Wednesday 10 February 2016

Adrienne Rolfe's Library

SM Stirling, Conquistador (New York, 2004), Chapter Thirteen, p. 356.

One shelf:

Into the Alternate Universe
A World Unknown
The Gates of Creation
Lord Kalvan of Otherwhen
The Complete Paratime
Three Hearts and Three Lions
A Midsummer Tempest
Chase the Morning
The Key to Irunium
Worlds of If
Sideways in Time
Lest Darkness Fall
Guns of the South 

We are pleased to recognize two, highly appropriate, titles by Poul Anderson.
The most evocative of these titles, and covers, is Chase the Morning, a quotation from James Elroy Flecker's Hassan:

"Thy merchants chase the morning down the sea..."

Hassan is also in Adrienne's library.
Stirling concludes his The Peshawar Lancers by quoting this same line from Hassan.
The title of Anderson's The Fleet of Stars is a quotation from another poem by Flecker.
Flecker is quite a poet. (See also here.)

8 comments:

Sean M. Brooks said...

Kaor, Paul!

Very nice, the bits you quoted from James Elroy Flecker's poems. And it's good to know Anderson, Stirling, and Turtledove were familiar with his works.

As for Adrienne Rolfe's library, I think I may have read LORD KALVAN OF OTHERWHEN many years ago. And I certainly have read THREE HEARTS AND THREE LIONS and A MIDSUMMER TEMPEST. Plus I have read LEST DARKNESS FALL and GUNS OF THE SOUTH. The others, alas, I have not read.

Sean

David Birr said...

Paul and Sean:
David Falkayn, too, quoted Flecker's "...chase the morning..." line in "A Sun Invisible." Then he followed up with a bit of Anderson's own poetry (attributed to "Sanders") about being intrepid merchants:
"Their topmasts gilt by sunset, though their sails be whipped to rags,
Who raced the wind around the world go reeling home again,
With ivory, apes, and peacocks loaded, memories and brags,
To sell for this high profit: knowing fully they are Men!"

The young lady to whom he quoted that was VERY favorably impressed....

Sean M. Brooks said...

Hi, David!

I reread the ending of "A Sun Invisible" to read again what you quoted. Very nice! And "...ivory, apes, and peacocks" is not only taken from the Book of Kings in the Bible but also the title of one of Poul Anderson's Time Patrol stories.

I took a quick look, but did not find the "Sanders" lines in the only collection Anderson published of his own poems: STAVES (Jwindz:1993). The lines you quoted looks as tho they should be part of a longer poem.

STAVES is seriously incomplete because three lone poems written by Anderson were not included: "Mary O'Meara," "The Battle of Brandobar," and "The Queen of Air and Darkness."

Sean

Sean M. Brooks said...

This is irritating! I wrote "lone" in my previous comment when I meant "long".

Sean

David Birr said...

Sean:
Yes, they LOOK as if they should be part of a larger poem, but I haven't found any such.

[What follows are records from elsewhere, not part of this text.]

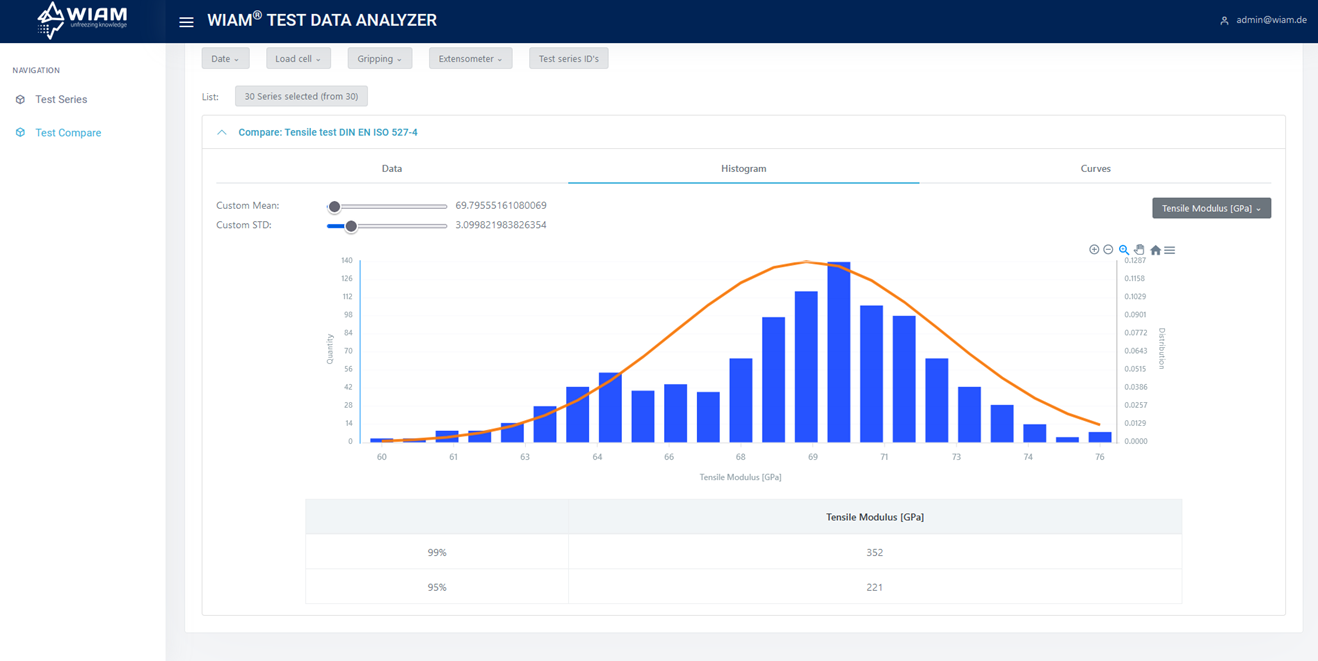
Task: Expand the Gripping filter dropdown
Action: pyautogui.click(x=379, y=59)
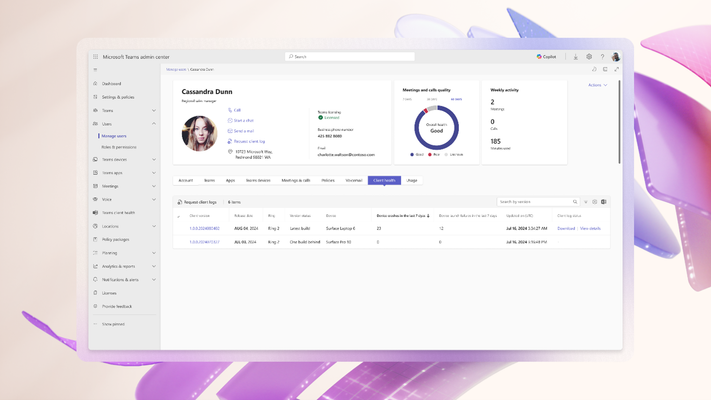Collapse navigation with hamburger menu icon

pyautogui.click(x=96, y=70)
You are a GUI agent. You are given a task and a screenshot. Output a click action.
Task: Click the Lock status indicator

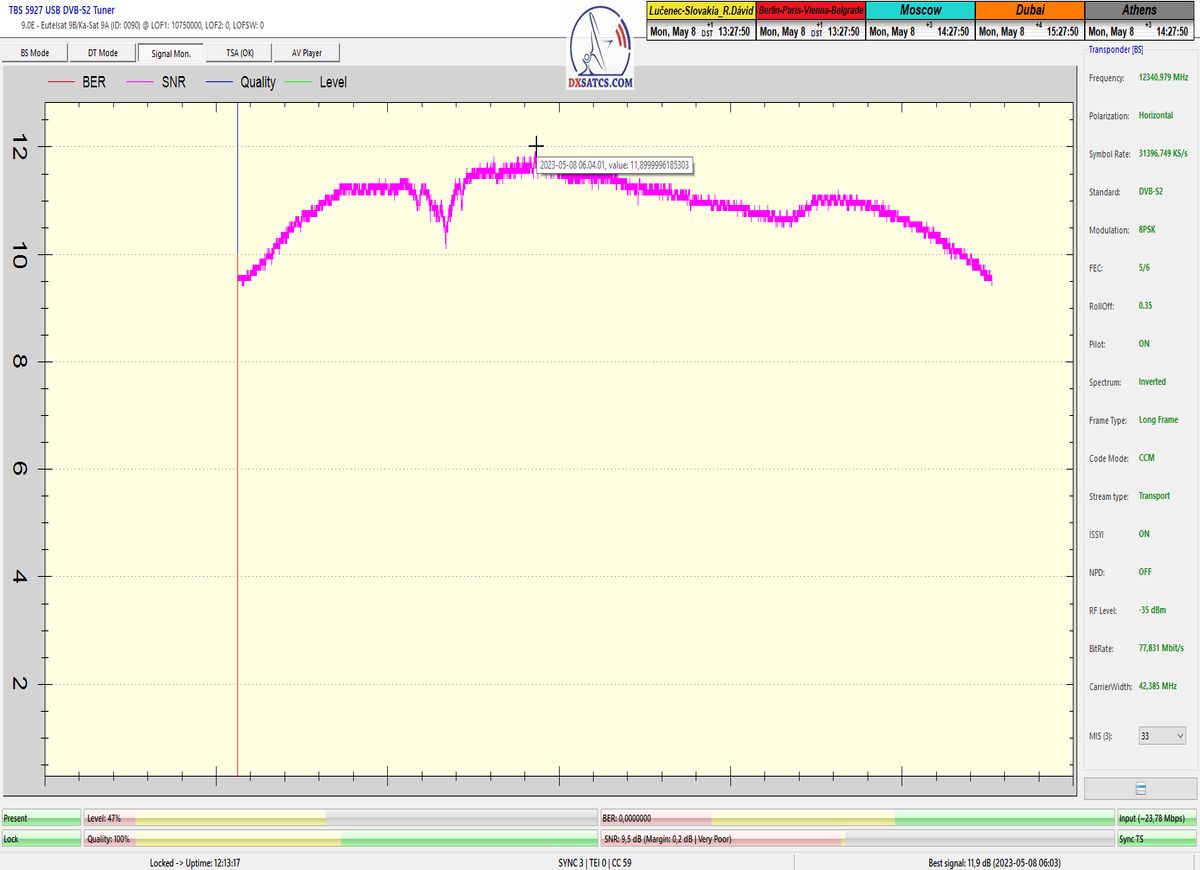tap(41, 839)
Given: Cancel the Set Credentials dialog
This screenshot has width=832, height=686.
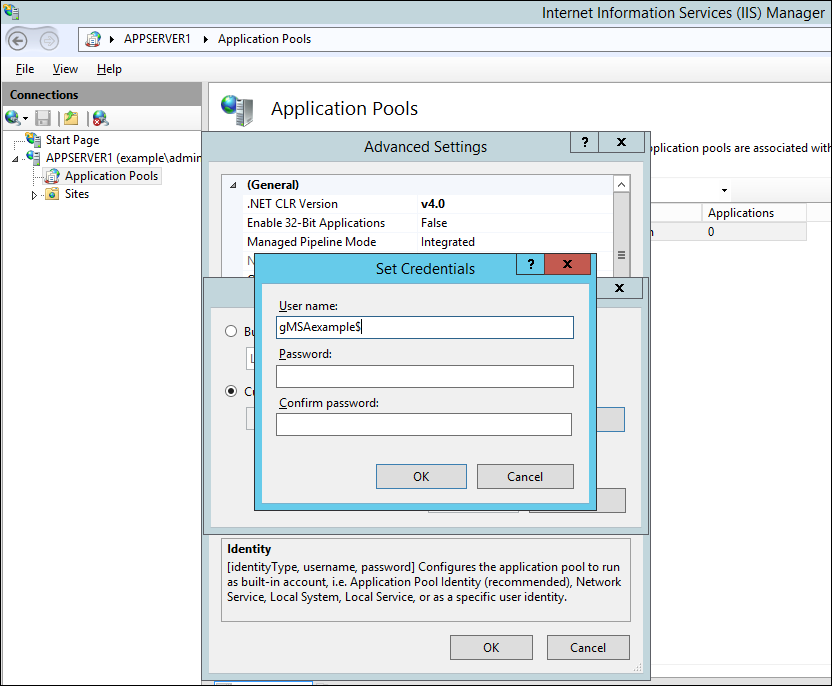Looking at the screenshot, I should point(525,476).
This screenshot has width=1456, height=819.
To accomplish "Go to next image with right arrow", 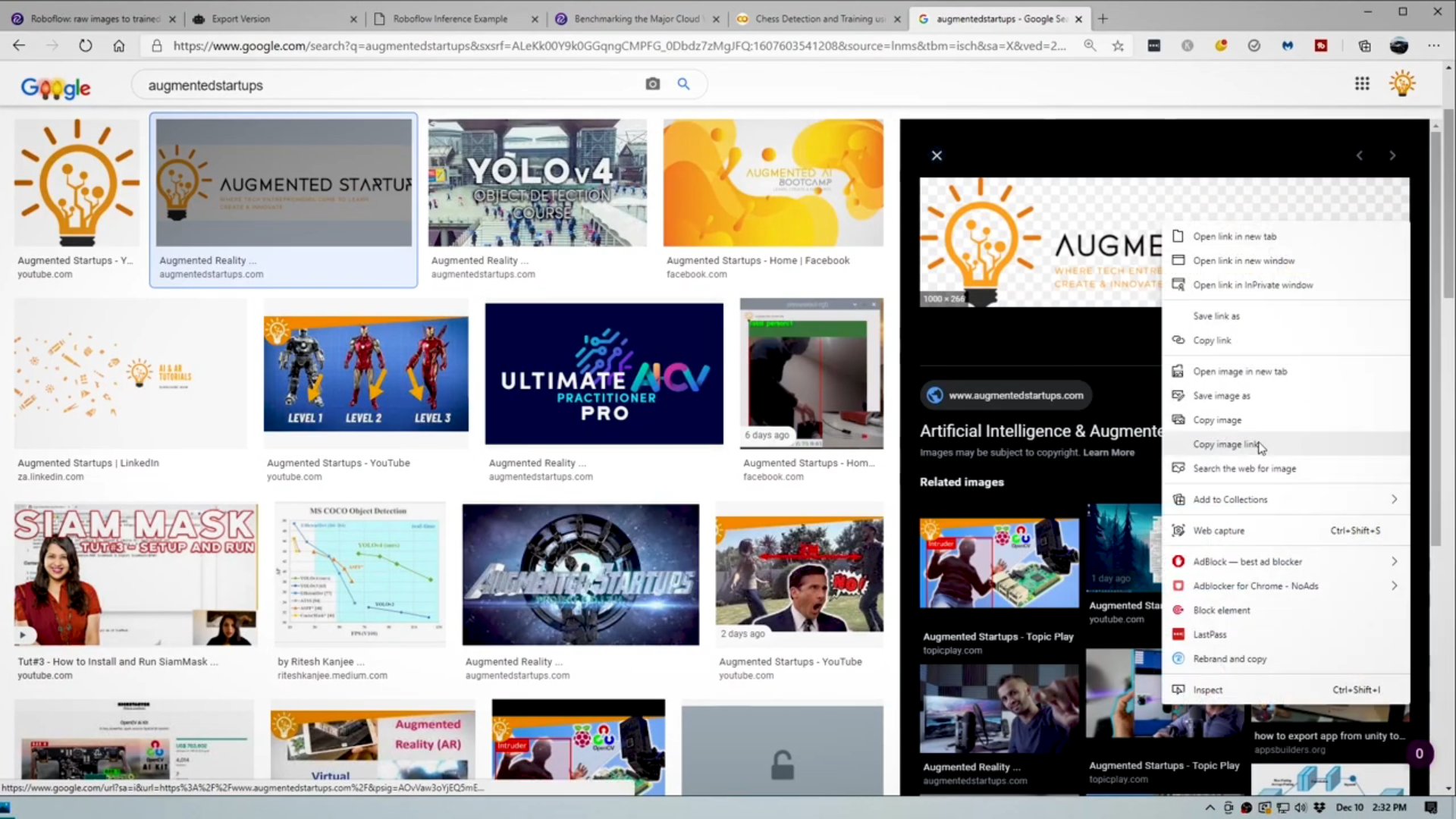I will click(x=1392, y=155).
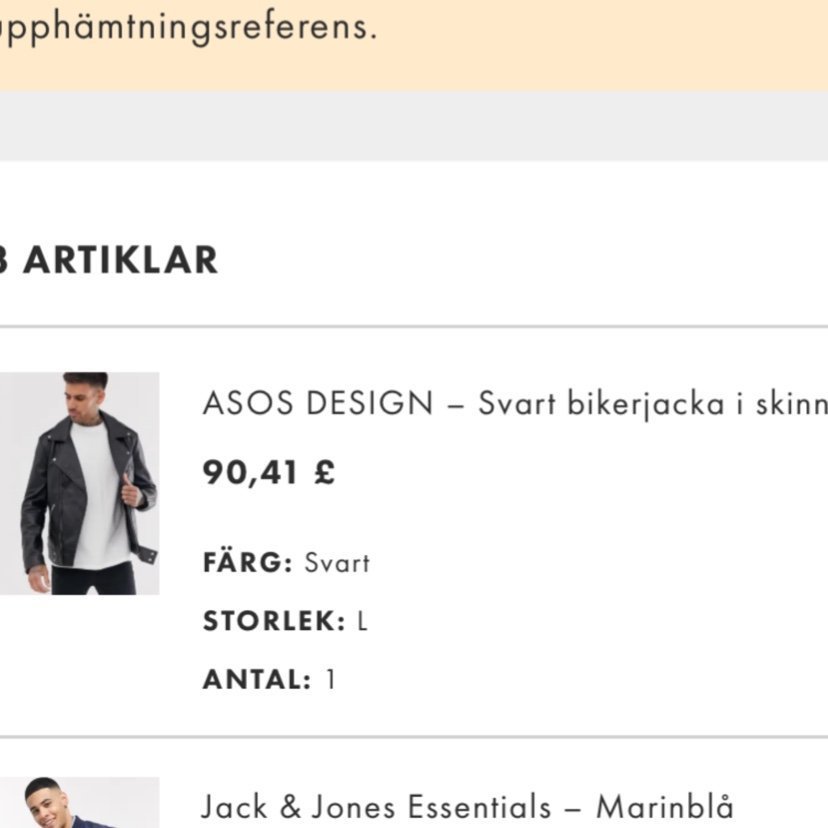Click the ASOS DESIGN brand name in title
This screenshot has height=828, width=828.
[x=317, y=404]
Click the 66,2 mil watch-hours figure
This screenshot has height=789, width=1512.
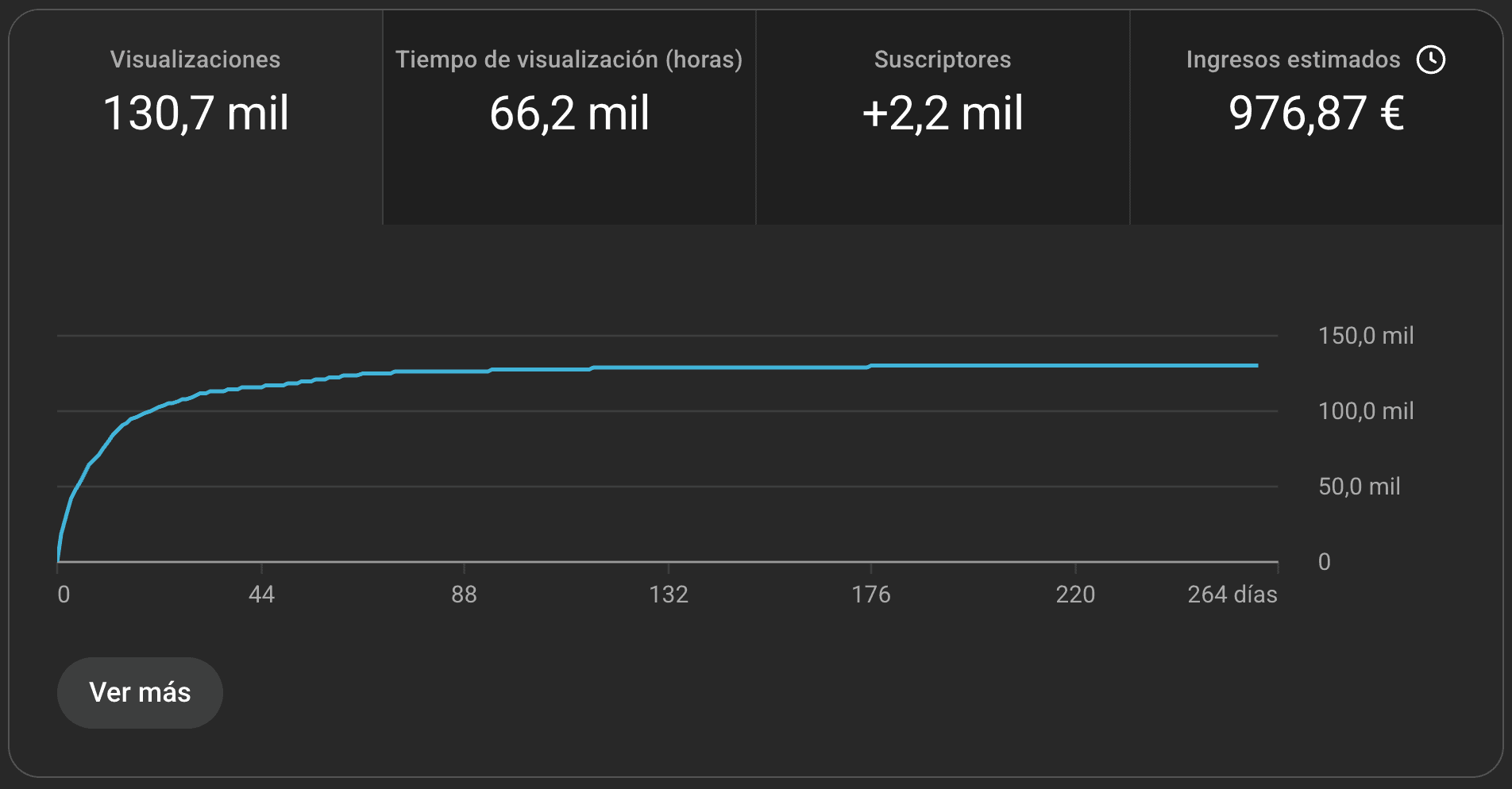(569, 113)
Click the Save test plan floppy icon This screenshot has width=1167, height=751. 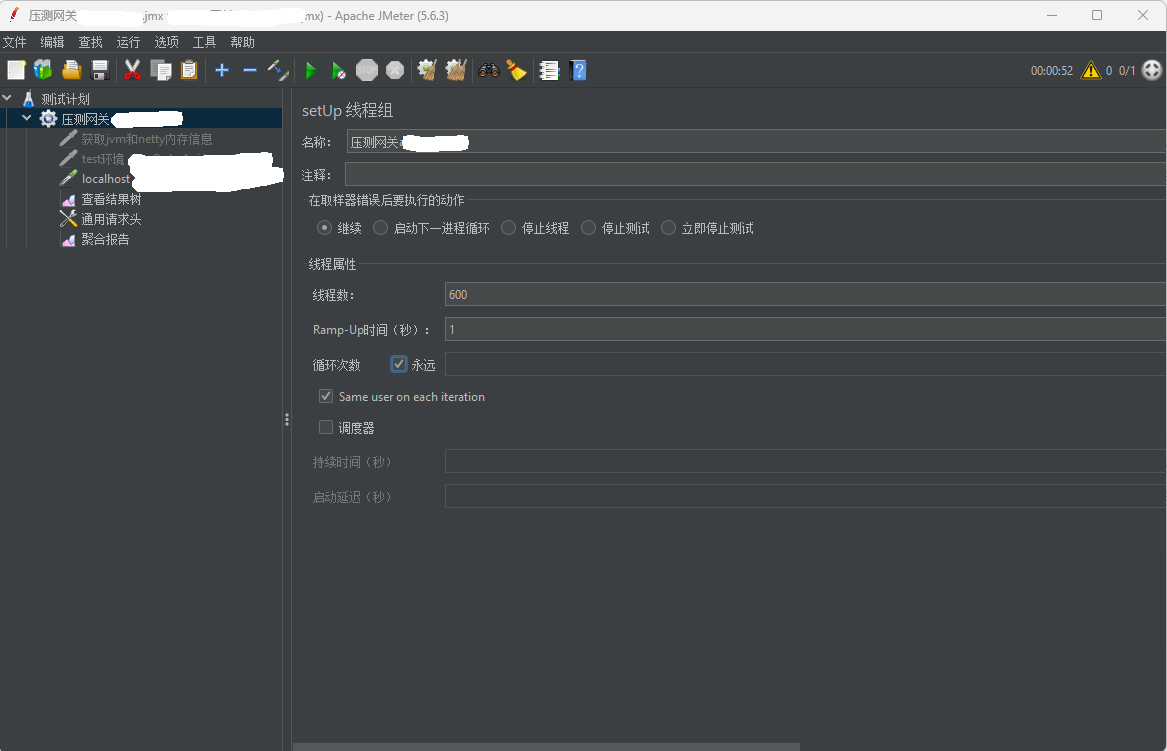(x=100, y=70)
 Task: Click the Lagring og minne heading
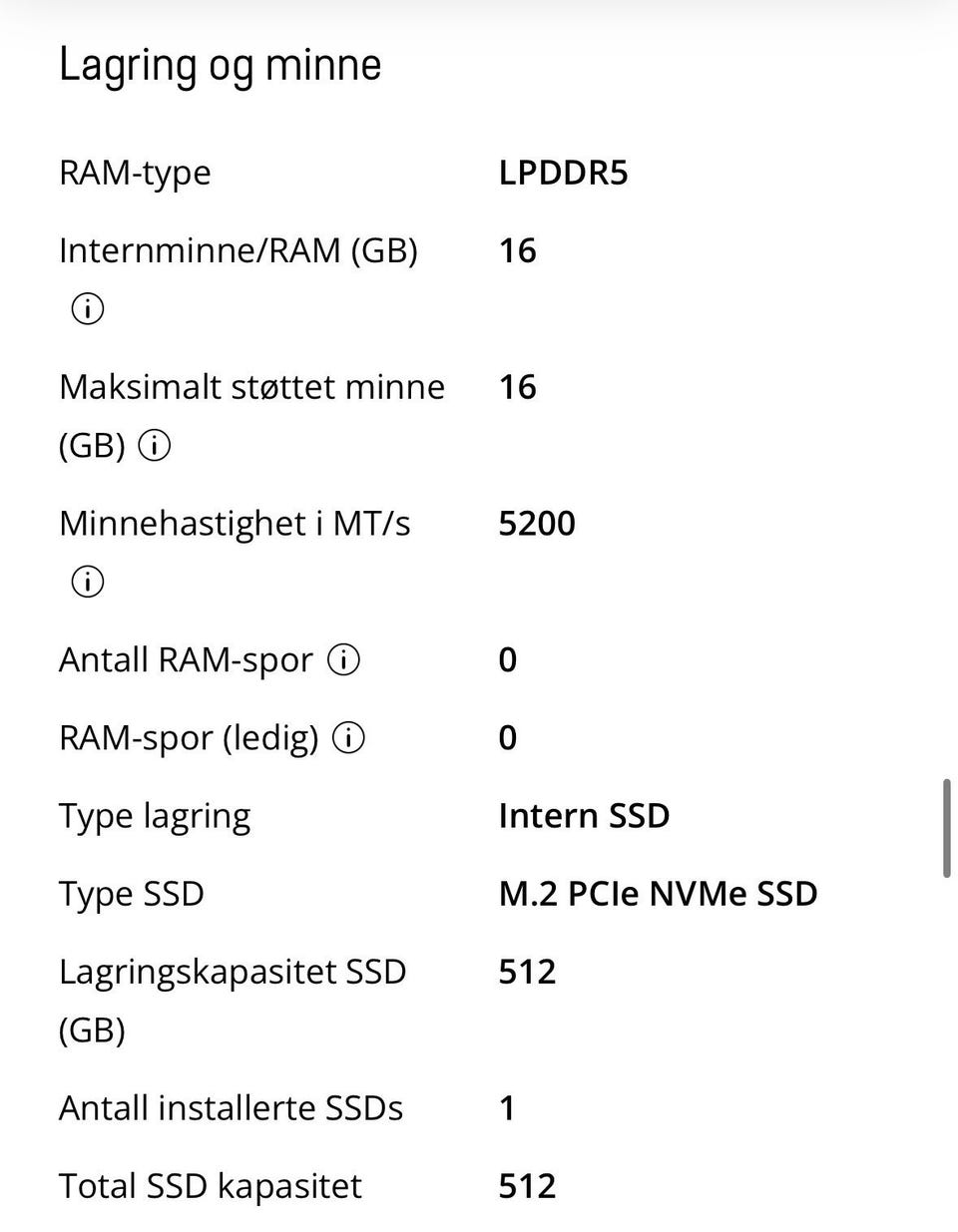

When I first tried tracking the origin of that verse down, I came upon a site -- I don't recall its address -- on which Greg Bear, PA's son-in-law and a writer of SF himself, told someone that his wife believed the poem to be her father's work. Bear also explained that PA sometimes used "Winston P. Sanders" as a pen name; he didn't say WHY he did so.

Sean M. Brooks said...

Hi, David!

Interesting, what you said about the "Sanders" lines in "A Sun Invisible." It comes down to PA writing lines from a FICTIONAL poem. It may be, alas, the "Sanders" lines we see in that story are the only bits of that poem we will get.

I have read that sometimes an author will use a pseudonym to mask how a magazine may be publishing more than one work by the same writer in the same issue.

Sean

Jim Baerg said...

I'm pretty sure the "Tales of the Flying Mountains" stories were first published under the 'Winston P. Saunders' penname.

The stories I've read:
Lord Kalvan
Complete Paratime
Three Hearts & Three Lions
Midsummer Tempest
Sideways in TIme
Lest Darkness Fall
Guns of the South

I thought "Worlds of If" was something I had read, but actually it was "Wheels of If" by L. Sprague De Camp, which also fits the theme.

Sean M. Brooks said...

Kaor, Jim!

Yes, the FLYING MOUNTAINS stories were originally pub. by Anderson using the Sanders pseudonym.